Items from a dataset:
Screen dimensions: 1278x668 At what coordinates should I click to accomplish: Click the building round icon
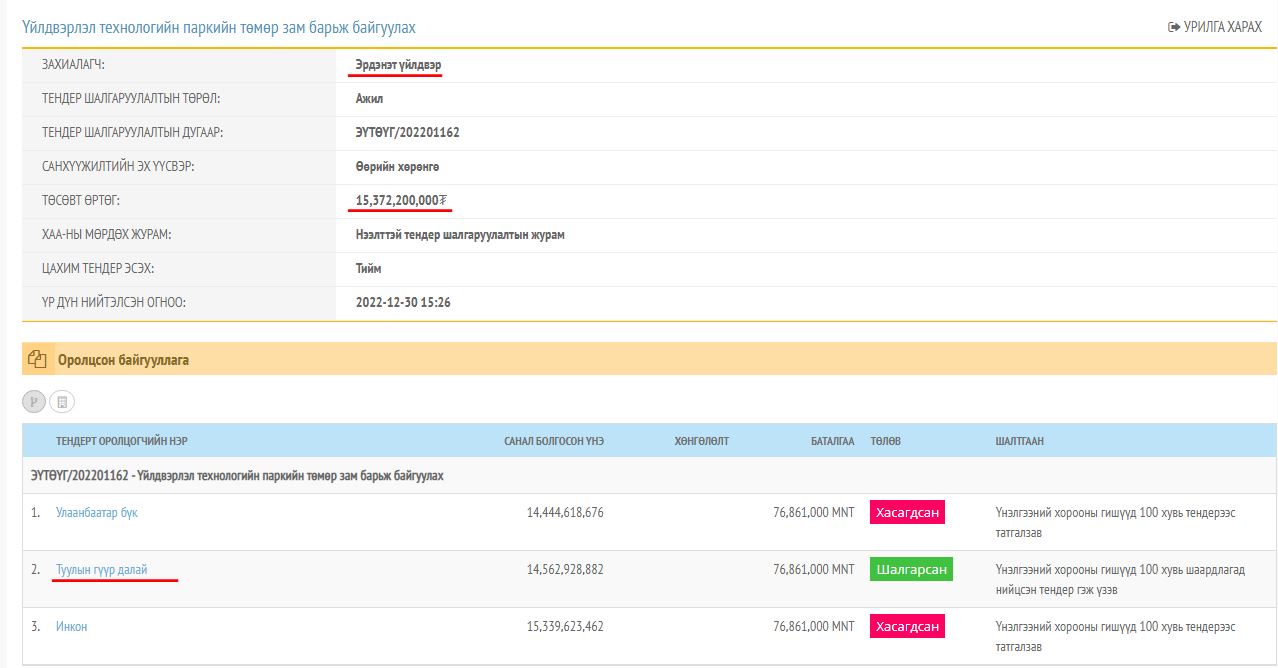62,402
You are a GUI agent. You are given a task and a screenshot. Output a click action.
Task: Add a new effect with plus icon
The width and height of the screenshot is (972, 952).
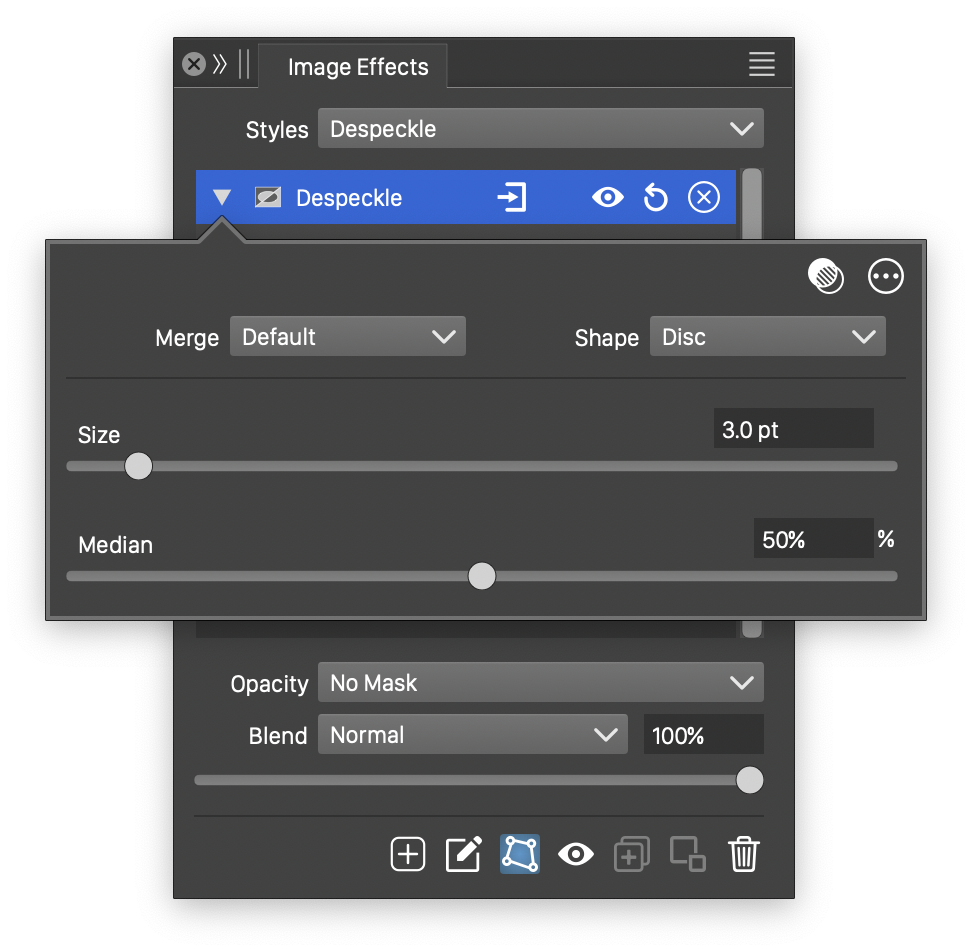pyautogui.click(x=408, y=854)
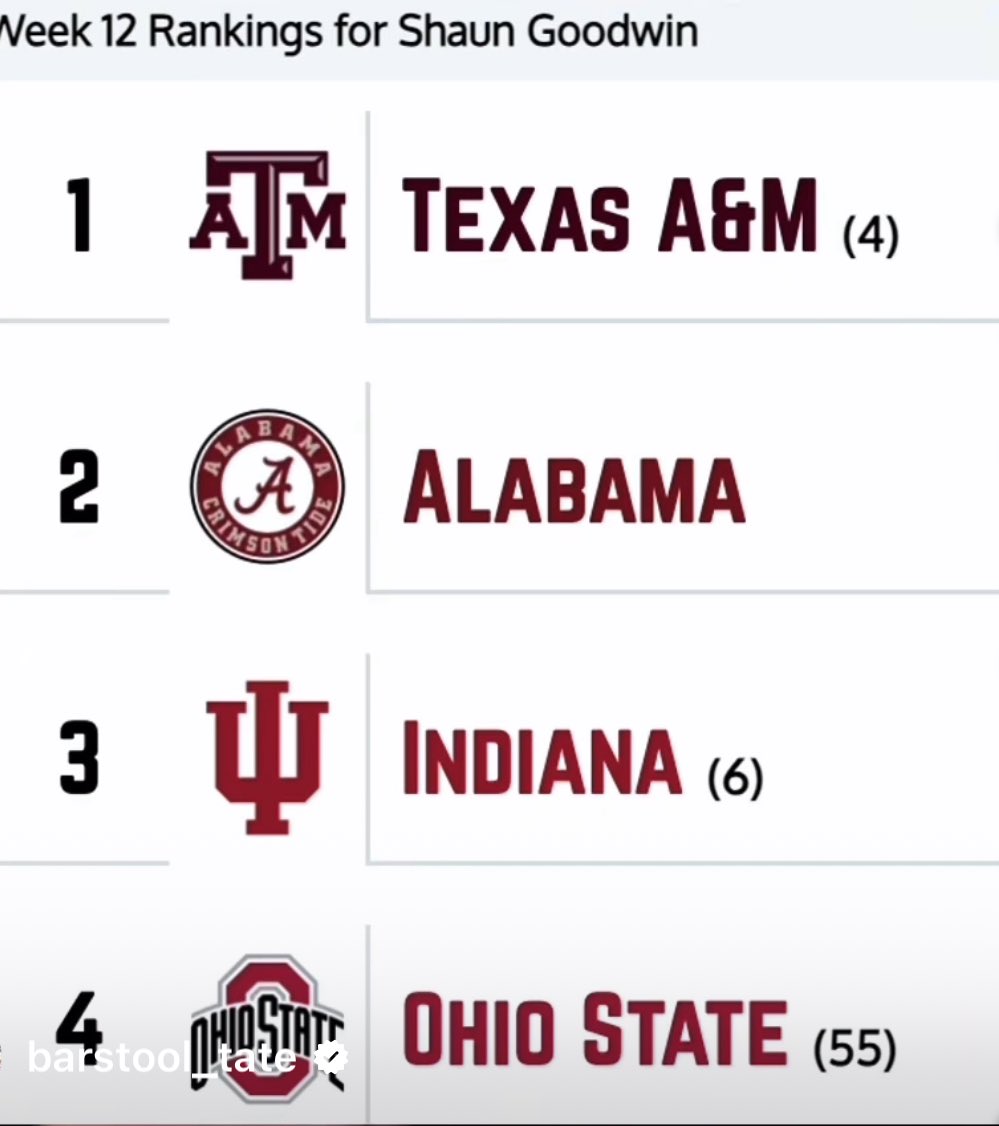Click Ohio State's (55) vote count
This screenshot has height=1126, width=999.
853,1050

ASSIGNMENT: Every line in the data above needs to be given again exactly, pictures aside.

REPLY TO THE TASK:
Screen dimensions: 1278x668 At what coordinates should I click to accomplish: Click the building round icon
62,402
You are a GUI agent. You are given a task and a screenshot. Output a click action.
Task: Add a new effect with plus icon
The width and height of the screenshot is (972, 952).
pyautogui.click(x=408, y=854)
Click Ohio State's (55) vote count
This screenshot has height=1126, width=999.
853,1050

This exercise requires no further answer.